Levi's Photo Workshop
Levi's launches a temporary space serving NYC's photography community
Dial the clock back a few years and Levi's was just another Big American Brand rapidly losing marketshare to other major labels and niche denim brands. Today (approximately one global financial crisis later) the San Francisco, CA-based clothier is mid-comeback with numbers to prove it and an unfolding multitiered campaign fueling the upswing. Of their various billboards, collaborations and promotions all under the banner "Ready to Work Go Forth™" the artistry-led workshops might not seem like such a big deal. But after visiting both the first S.F. printmaking installment earlier this year and the current photography version in NYC, I am hugely impressed by not just how well-executed they are but by the sense that there's some real heart behind the project. To find out the backstory, we checked in with Levi's head of Collaborations, Partnerships and Creative Concepts, Joshua Katz, who filled us in on what it's like working with the brand, the power of community, and what drives the different identities of each workshop.

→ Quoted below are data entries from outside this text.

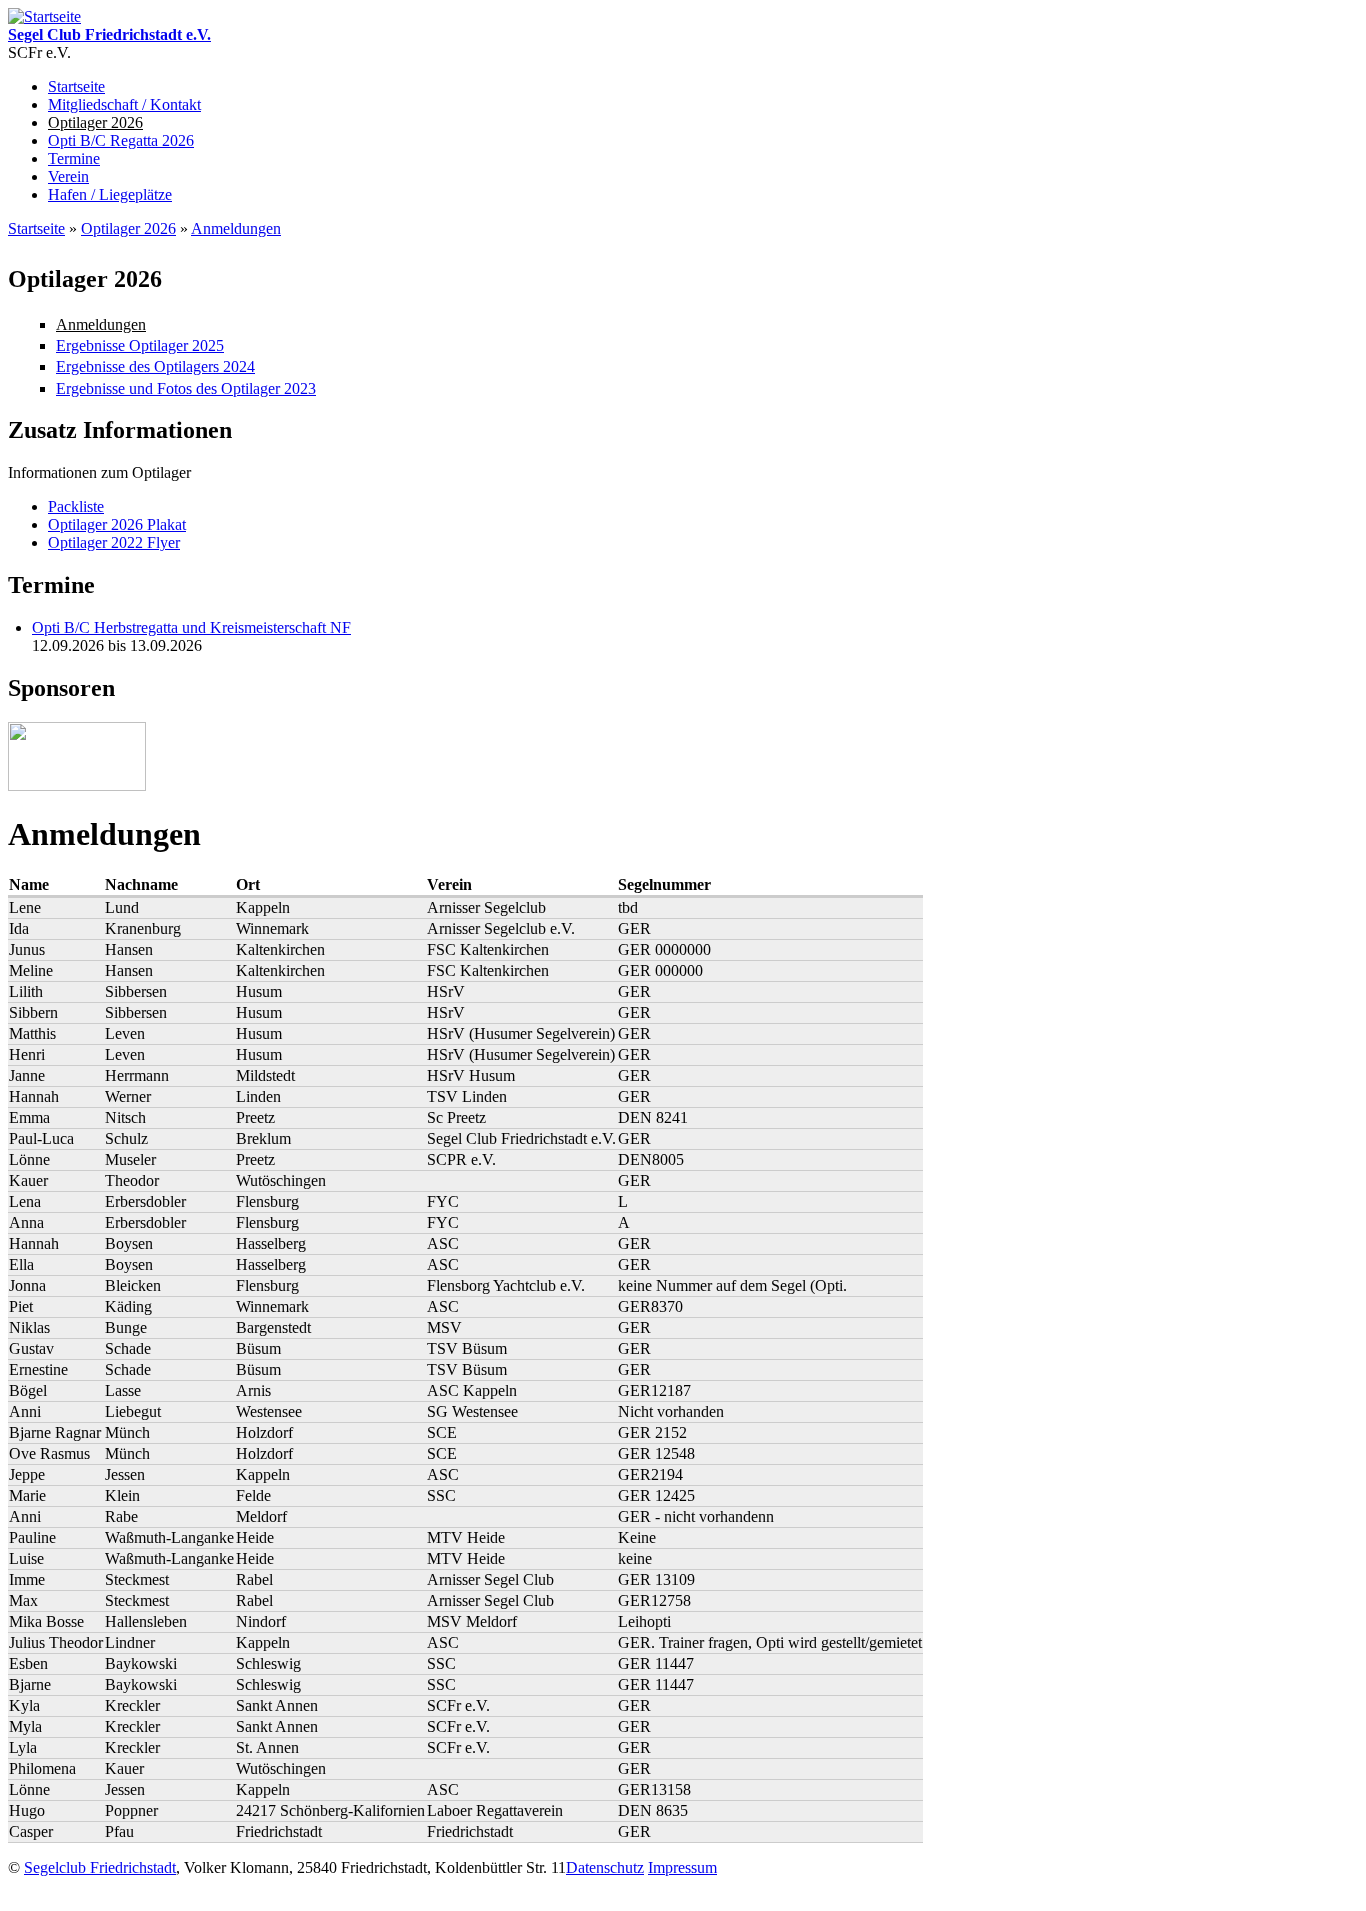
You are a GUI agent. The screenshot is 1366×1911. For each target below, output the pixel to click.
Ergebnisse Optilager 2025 (140, 345)
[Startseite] (44, 16)
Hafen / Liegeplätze (110, 194)
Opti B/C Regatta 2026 (121, 140)
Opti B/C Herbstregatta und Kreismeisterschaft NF (191, 627)
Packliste (76, 506)
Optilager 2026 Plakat (117, 524)
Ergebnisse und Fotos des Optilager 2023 (186, 388)
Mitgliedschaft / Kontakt (124, 104)
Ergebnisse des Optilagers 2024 (155, 366)
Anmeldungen (236, 228)
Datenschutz (605, 1867)
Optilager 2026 (95, 122)
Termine (74, 158)
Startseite (76, 86)
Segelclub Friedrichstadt (100, 1867)
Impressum (682, 1867)
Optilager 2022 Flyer (114, 542)
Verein (68, 176)
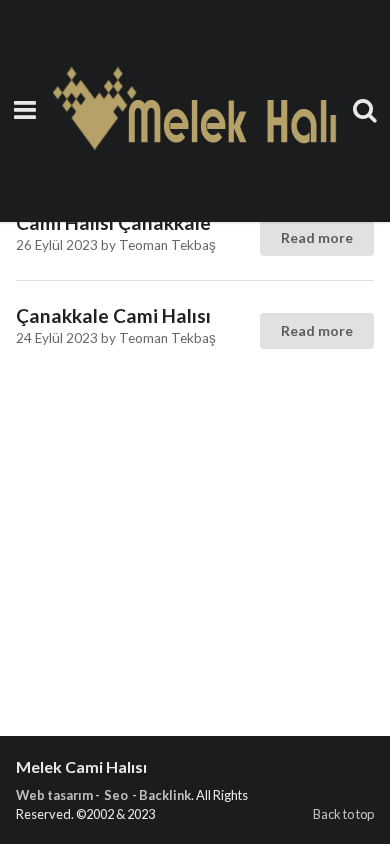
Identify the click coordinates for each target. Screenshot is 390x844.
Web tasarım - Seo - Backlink (103, 795)
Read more (317, 237)
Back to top (343, 814)
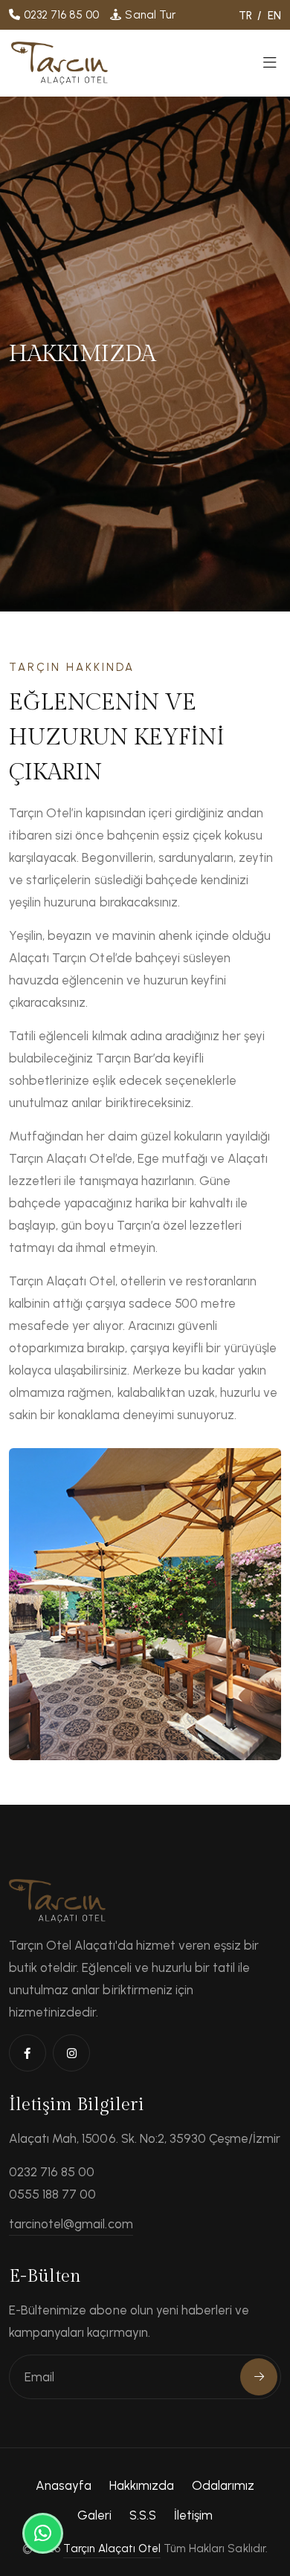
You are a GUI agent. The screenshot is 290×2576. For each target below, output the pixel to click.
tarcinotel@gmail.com (71, 2223)
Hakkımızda (141, 2485)
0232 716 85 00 (61, 15)
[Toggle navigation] (270, 67)
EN (274, 15)
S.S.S (142, 2515)
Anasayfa (63, 2485)
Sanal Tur (150, 15)
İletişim (193, 2515)
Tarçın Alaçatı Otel (112, 2548)
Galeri (94, 2515)
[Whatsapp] (42, 2533)
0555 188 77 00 (52, 2194)
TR (245, 15)
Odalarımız (223, 2485)
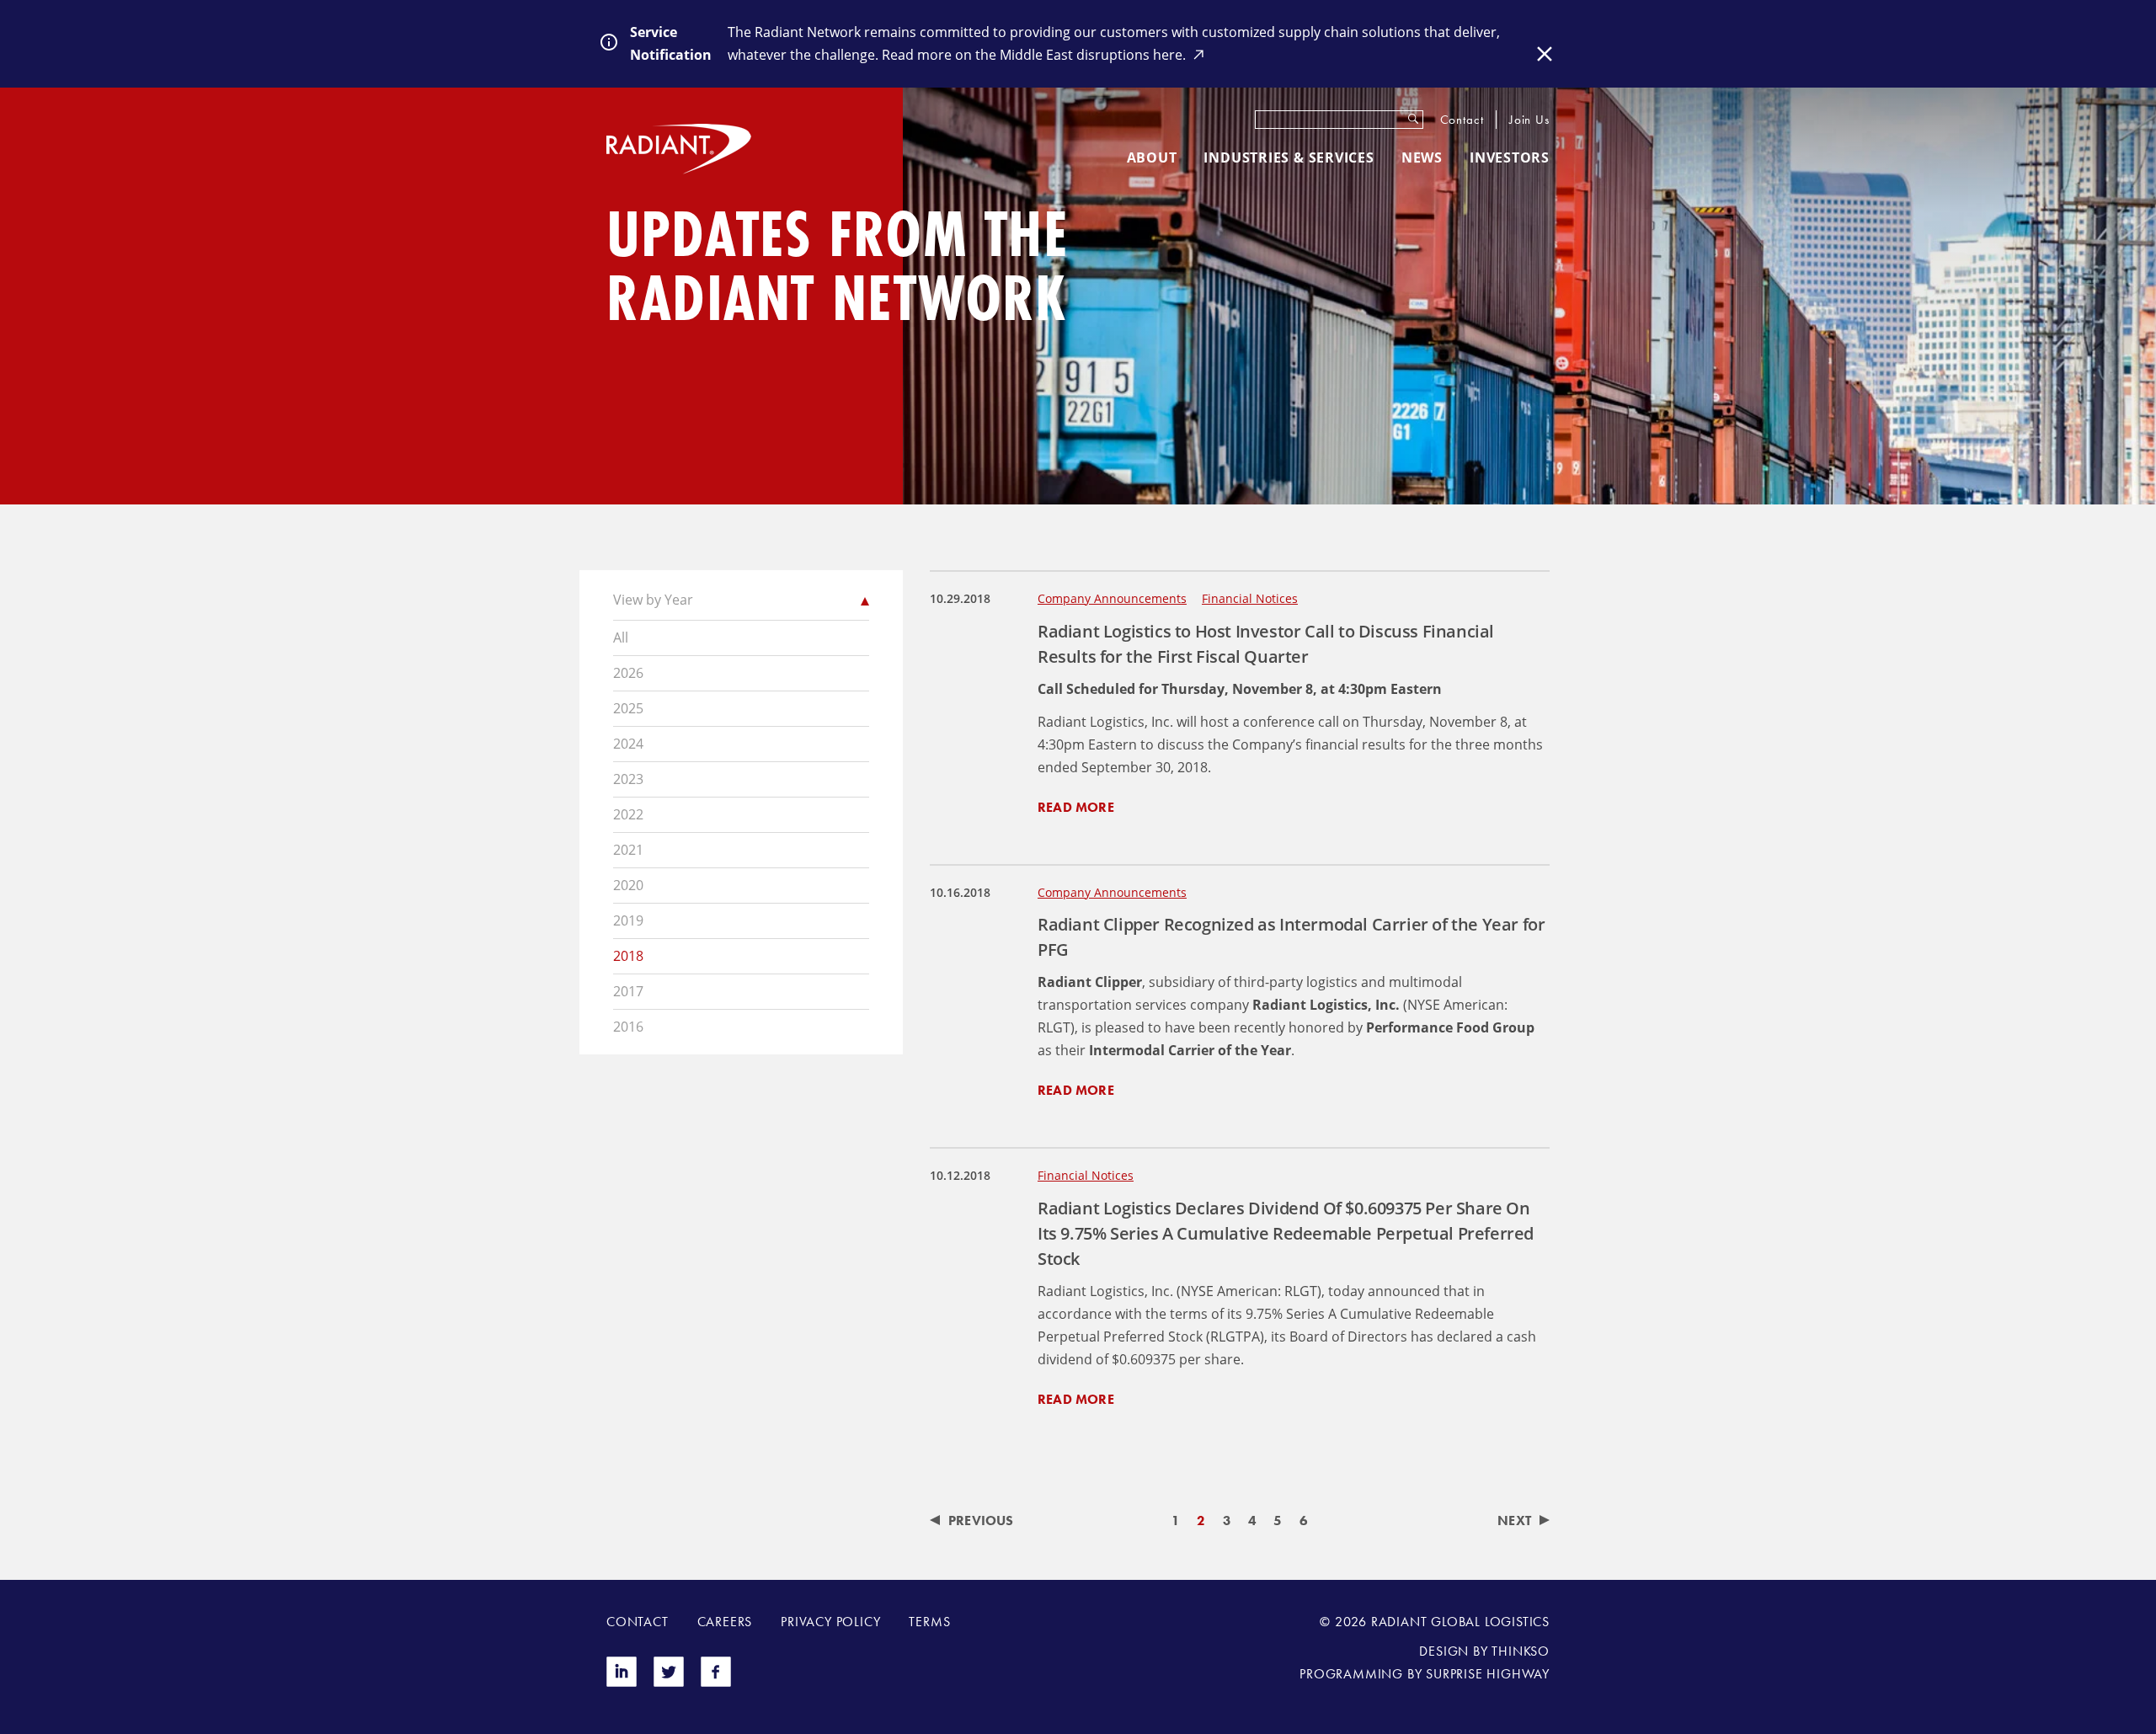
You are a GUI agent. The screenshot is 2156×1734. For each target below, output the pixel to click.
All (620, 637)
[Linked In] (621, 1682)
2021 (628, 849)
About (1152, 157)
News (1422, 157)
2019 (628, 920)
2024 (628, 743)
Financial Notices (1250, 598)
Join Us (1529, 120)
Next (1514, 1520)
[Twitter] (669, 1682)
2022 (628, 814)
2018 (628, 956)
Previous (981, 1520)
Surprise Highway (1488, 1674)
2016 (628, 1026)
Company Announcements (1112, 598)
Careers (725, 1621)
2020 (628, 885)
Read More (1076, 807)
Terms (929, 1621)
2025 (628, 708)
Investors (1510, 157)
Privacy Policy (830, 1621)
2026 (628, 673)
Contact (1462, 120)
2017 (628, 991)
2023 (628, 779)
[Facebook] (716, 1682)
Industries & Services (1288, 157)
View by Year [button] (653, 599)
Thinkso (1521, 1651)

Where San Francisco's event drew on the "precious objects" culture that makes printmaking thrive there, the ten-week-long NYC edition is more about the democratic nature of photography and how it's "interwoven into everything" in the city. As such, there's a little something for everyone in the massive space (formerly Deitch Gallery) with digital and vintage Leica cameras, other vintage camera brands, digital technicians, photo assistants, a printing center and light box, as well as exhibitions and installations. Collaborators include photographer and curator Tim Barber, Yeah Yeah Yeahs guitarist Nick Zinner, master photographer Bruce Davidson, chef April Bloomfield, and photography publisher Hamburger Eyes. Launched last night with an event featuring droves of guests, a photobooth, lots of drinks, and DJ duo Chances with Wolves, Katz explains, "the reason a lot of brands don't do this is because it's hard, it's tiring."
The payoff of course is "if you make that extra effort, people can believe in it." Or in other words, their success comes from embracing hard work and community as core values from the top down. "There are fundamental philosophies that don't change," says Katz. "The [brands] that stick around are people who recognize that they are part of a community." In addition to opening its doors to artists, community groups and non-profits, all proceeds from sales of Levi's goods (including the exclusive Trucker Jacket, pictured) and camera-related items will go to NYC-based charitable organizations Harvey Milk High School, Lower Manhattan Cultural Council and Edible Schoolyard New York.
Comparing his current job to his previous work with Quicksilver, Katz describes his own thinking on brands as having "a certain obligation to the people that wear them, to continue to solve their problems through products and be responsible members of their community."
And as for Katz' own role in that community? "I'm still a geek, I'm still a fan...photography is a way to ground me and remind me, capture some of those moments, and record what I do." Where he'll be documenting next as the project continues is still under wraps, though it shouldn't come as any surprise that it will have something to do with music.